— start Document segment —

Electron. J. Diff. Eqns., Vol. 2007(2007), No. 76, pp. 1-10.

Blowup and asymptotic stability of weak solutions to wave equations with nonlinear degenerate damping and source terms

Qingying Hu, Hongwei Zhang

Abstract:
This article concerns the blow-up and asymptotic stability of weak solutions to the wave equation
$$ u_{tt}-\Delta u +|u|^kj'(u_t)=|u|^{p-1}u \quad \hbox{in }\Omega \times (0,T), $$
where p›1 and j' denotes the derivative of a $C^1$ convex and real value function j. We prove that every weak solution is asymptotically stability, for every m such that 0‹m‹1, p‹k+m and the the initial energy is small; the solutions blows up in finite time, whenever p›k+m and the initial data is positive, but appropriately bounded.

— end Document segment —
— start Information supplied —

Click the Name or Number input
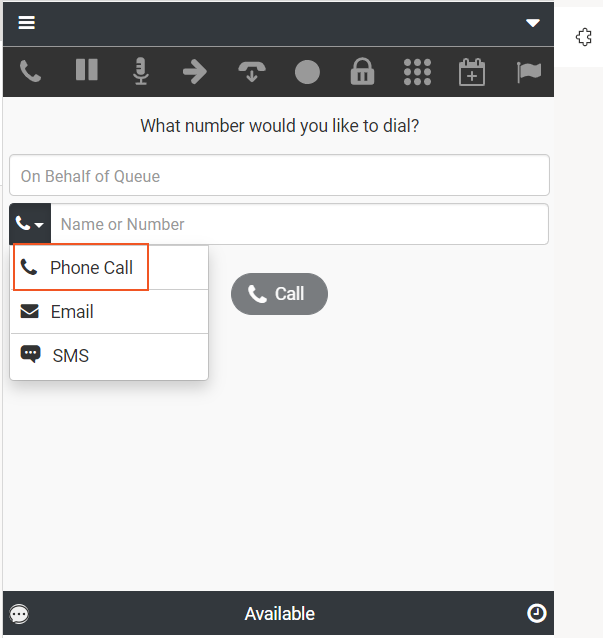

— end Information supplied —

Goals:
a) Translate this sentence from the wave equation abstract into French: "This article concerns the blow-up and asymptotic stability of weak solutions to the wave equation $$ u_{tt}-\Delta u +|u|^kj'(u_t)=|u|^{p-1}u \quad \hbox{in }\Omega \times (0,T), $$ where p›1 and j' denotes the derivative of a $C^1$ convex and real value function j."
b) Answer these questions from the wave equation abstract:
(i) In which volume and number of the journal does the article appear?
(ii) What does j' denote?
(iii) Under what condition relating p, k and m do the solutions blow up in finite time?
c) Write out the part of the wave equation abstract starting with "Qingying Hu, Hongwei" and going on through "but appropriately bounded.".
None of the material is needed for what comes next.

Worked answers:
a) Cet article porte sur l'explosion et la stabilité asymptotique des solutions faibles de l'équation des ondes $$ u_{tt}-\Delta u +|u|^kj'(u_t)=|u|^{p-1}u \quad \hbox{dans }\Omega \times (0,T), $$ où p›1 et j' désigne la dérivée d'une fonction j convexe, de classe $C^1$ et à valeurs réelles.

b)
(i) Vol. 2007(2007), No. 76
(ii) The derivative of a $C^1$ convex and real value function j
(iii) When p›k+m, with initial data that is positive but appropriately bounded

c)
Qingying Hu, Hongwei Zhang

Abstract:
This article concerns the blow-up and asymptotic stability of weak solutions to the wave equation
$$ u_{tt}-\Delta u +|u|^kj'(u_t)=|u|^{p-1}u \quad \hbox{in }\Omega \times (0,T), $$
where p›1 and j' denotes the derivative of a $C^1$ convex and real value function j. We prove that every weak solution is asymptotically stability, for every m such that 0‹m‹1, p‹k+m and the the initial energy is small; the solutions blows up in finite time, whenever p›k+m and the initial data is positive, but appropriately bounded.